We just got a couple minutes left.
- What's the way around it?
- The way around it is very simple, but it takes a lot of work and it takes the existence of a clearinghouse to work on this.
But there is a way to determine, to take one case and to determine how much time it's in General Sessions, how much time it's sitting in the DA's Office grand jury section, and how much time it's in Criminal Court.
And it's a manual effort absent in interoperable operational system, but it can be done with a lot of labor and it takes a staff to do that and it takes some entity to service a clearinghouse.
- Jonathan.
- Yeah, and what I would add to this is, I mean, it's not just about understanding how the system works, it's also adding capacity to bring external dollars to fund the things that work.
And so what I'm really interested in, as someone who works in research and evaluation with nonprofits five days a week, I'm really interested in having the capacity to be able to find the evidence.

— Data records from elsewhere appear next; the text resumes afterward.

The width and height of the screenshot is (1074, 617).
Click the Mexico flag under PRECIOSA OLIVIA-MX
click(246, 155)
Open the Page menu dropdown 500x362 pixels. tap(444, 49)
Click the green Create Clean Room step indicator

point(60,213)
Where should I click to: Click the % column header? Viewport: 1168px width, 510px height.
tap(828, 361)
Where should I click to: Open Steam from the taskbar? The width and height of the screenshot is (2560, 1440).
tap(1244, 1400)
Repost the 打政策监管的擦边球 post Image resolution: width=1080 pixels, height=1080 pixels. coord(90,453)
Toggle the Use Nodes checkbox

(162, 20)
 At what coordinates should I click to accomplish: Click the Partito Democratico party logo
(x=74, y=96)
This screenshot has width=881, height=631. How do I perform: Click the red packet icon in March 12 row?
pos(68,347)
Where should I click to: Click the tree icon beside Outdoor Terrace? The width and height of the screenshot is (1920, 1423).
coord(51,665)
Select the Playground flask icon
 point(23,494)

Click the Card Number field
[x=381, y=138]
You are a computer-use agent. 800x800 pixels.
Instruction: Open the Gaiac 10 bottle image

So if we implement a diversion program or some sort of prevention program, violence intervention, that we can look at the defendants who are enrolled in that, compare it to similar non-enrolled defendants.
And so if we build the apparatus, there's just a lot of opportunities there.
- Are there parts of the system that have to be separate as part of just due process or is all of this about turf?
- Well, I think there's a way to do it without changing dramatically how the county collects data, like collecting core data elements out of each system in an interoperable sort of clearinghouse.
That is probably the path of least resistance.
- Well, in terms of individual case information, yes, there is some that could not be made public at a certain time.
However, in terms of aggregate data, that ought to be public and ought to be available to the key stakeholders.
- All right, that is all the time.
The reports we talked about are linked to a variety of articles in The Daily Memphian, including a guest column that these two gentlemen wrote for us.
But that is all the time we have this week.
Thank you for being here.
Thank you, Bill.
Again, Josh Spickler and Just City coming up soon.
DA Mulroy, CJ Davis was on the show.
Also some other shows that you can get at WKNO.org, YouTube, wherever you get your videos or wherever you get your podcasts.